1Department of Obstetrics, Gynecology and Reproductive Science, Division of Gynecologic Oncology, Icahn School of Medicine at Mount Sinai, NY 10029, USA; 2Department of Surgery, Division of Surgical Oncology, Icahn School of Medicine at Mount Sinai, NY 10029, USA

DOI: http://dx.doi.org/10.14205/2309-4400.2015.03.02.2

Abstract:

Objective: To report our institutional experience on hyperthermic intraperitoneal chemotherapy (HIPEC) at the time of cytoreductive surgery (CRS) for ovarian, fallopian tube and primary peritoneal cancer.

Methods: We reviewed charts of patients who underwent CRS and HIPEC. Optimal cytoreduction was defined as residual disease < 1cm. HIPEC was administered using closed technique. The postoperative complications were graded using the Clavien-Dindo classification. Grade III and IV complications were considered as major. Survival was estimated using the Kaplan-Meier method.

Results: During the study period, we identified 262 patients who underwent HIPEC and CRS. Fifteen of those patients (6%) were diagnosed with gynecologic tumors. Five patients (33%) had primary CRS and HIPEC for primary peritoneal carcinoma and ten patients (66%) had CRS and HIPEC for recurrent ovarian tumors. The median OR time was 327 min. Optimal cytoreduction was achieved in all patients (100%) and 7 patients (47%) had no gross residual disease. Major postoperative complications were reported in five patients (33%). The median follow up was 34 months. The median progression free survival (PFS) was 7 months (95% confidence interval (CI), 1-15 months) for recurrent disease. For the primary disease the median PFS was 26 months (95% CI: 7-26 months) comparable with IP arm in GOG-172.

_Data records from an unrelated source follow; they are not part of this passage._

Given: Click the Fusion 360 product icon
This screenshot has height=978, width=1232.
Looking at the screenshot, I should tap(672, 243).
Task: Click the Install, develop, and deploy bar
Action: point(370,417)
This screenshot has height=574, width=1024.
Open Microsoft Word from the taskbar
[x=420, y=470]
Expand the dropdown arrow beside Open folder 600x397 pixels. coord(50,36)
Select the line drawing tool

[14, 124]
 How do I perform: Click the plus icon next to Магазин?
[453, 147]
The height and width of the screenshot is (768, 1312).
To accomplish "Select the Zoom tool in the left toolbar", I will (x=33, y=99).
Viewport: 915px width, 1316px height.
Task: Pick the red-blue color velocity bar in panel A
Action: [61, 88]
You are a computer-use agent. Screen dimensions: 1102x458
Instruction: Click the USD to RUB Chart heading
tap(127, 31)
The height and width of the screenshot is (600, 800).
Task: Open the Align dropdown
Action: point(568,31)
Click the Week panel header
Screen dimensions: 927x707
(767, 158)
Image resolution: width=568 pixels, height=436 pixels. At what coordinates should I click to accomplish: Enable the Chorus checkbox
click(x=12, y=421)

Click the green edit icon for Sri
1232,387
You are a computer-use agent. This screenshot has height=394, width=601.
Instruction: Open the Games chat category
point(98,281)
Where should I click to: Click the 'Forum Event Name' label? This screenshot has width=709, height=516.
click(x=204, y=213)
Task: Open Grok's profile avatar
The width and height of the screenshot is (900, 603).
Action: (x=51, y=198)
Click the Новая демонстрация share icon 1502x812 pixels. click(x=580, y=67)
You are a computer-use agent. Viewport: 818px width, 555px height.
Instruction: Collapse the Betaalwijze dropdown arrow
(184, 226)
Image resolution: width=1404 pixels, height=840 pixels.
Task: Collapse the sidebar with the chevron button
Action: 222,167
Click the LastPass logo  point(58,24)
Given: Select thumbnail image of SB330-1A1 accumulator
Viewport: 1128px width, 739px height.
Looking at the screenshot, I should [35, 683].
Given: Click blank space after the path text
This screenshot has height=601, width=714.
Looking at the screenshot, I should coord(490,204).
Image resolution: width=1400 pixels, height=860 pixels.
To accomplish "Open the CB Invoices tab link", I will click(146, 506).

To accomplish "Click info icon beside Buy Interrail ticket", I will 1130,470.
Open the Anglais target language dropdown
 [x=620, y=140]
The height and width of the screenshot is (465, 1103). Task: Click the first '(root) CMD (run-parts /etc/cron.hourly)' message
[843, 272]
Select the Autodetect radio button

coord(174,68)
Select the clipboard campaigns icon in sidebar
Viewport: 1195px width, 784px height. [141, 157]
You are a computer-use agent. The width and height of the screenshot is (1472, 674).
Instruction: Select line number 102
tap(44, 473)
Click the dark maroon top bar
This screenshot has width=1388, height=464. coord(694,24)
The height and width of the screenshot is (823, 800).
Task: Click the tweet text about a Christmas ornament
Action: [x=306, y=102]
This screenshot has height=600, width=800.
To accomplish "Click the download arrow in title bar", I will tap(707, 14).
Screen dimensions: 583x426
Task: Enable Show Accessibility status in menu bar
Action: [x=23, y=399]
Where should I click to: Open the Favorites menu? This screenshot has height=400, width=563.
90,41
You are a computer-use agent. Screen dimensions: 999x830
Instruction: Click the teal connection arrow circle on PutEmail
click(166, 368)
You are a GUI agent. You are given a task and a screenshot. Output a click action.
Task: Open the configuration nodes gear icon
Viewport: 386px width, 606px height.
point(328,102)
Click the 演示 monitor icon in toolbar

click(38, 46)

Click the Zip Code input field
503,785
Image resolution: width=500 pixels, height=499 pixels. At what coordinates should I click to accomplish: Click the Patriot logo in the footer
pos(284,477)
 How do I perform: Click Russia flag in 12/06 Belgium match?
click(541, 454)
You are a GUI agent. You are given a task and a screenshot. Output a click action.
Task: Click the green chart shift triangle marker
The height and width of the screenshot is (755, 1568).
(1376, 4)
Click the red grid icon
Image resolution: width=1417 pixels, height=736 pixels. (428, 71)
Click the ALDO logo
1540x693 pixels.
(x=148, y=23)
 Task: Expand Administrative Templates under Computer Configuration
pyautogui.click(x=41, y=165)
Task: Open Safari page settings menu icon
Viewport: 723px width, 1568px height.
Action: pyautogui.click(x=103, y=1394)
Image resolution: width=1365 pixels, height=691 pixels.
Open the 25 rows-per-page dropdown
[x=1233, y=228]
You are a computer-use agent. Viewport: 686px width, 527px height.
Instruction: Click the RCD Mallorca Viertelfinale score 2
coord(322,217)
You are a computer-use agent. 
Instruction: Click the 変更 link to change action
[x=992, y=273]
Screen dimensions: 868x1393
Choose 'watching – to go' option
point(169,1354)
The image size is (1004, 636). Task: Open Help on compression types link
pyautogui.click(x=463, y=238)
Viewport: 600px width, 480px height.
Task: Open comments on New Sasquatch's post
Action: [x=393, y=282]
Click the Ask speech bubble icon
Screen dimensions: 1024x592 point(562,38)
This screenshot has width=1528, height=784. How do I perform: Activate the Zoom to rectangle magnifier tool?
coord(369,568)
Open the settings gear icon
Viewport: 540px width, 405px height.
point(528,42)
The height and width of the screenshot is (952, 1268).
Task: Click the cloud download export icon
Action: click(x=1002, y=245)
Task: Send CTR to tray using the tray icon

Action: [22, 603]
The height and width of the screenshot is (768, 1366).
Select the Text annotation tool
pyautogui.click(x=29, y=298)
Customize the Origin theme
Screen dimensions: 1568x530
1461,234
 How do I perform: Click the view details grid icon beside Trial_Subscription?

Conclusion: Combination of CRS and HIPEC is a feasible therapeutic modality for patients with ovarian, fallopian tube and primary peritoneal malignancies. Addition of HIPEC to CRS does not seem to increase the rate of grade III and IV postoperative complications and may be associated with survival benefit.

Keywords: HIPEC, ovarian cancer, debulking, outcomes, survival.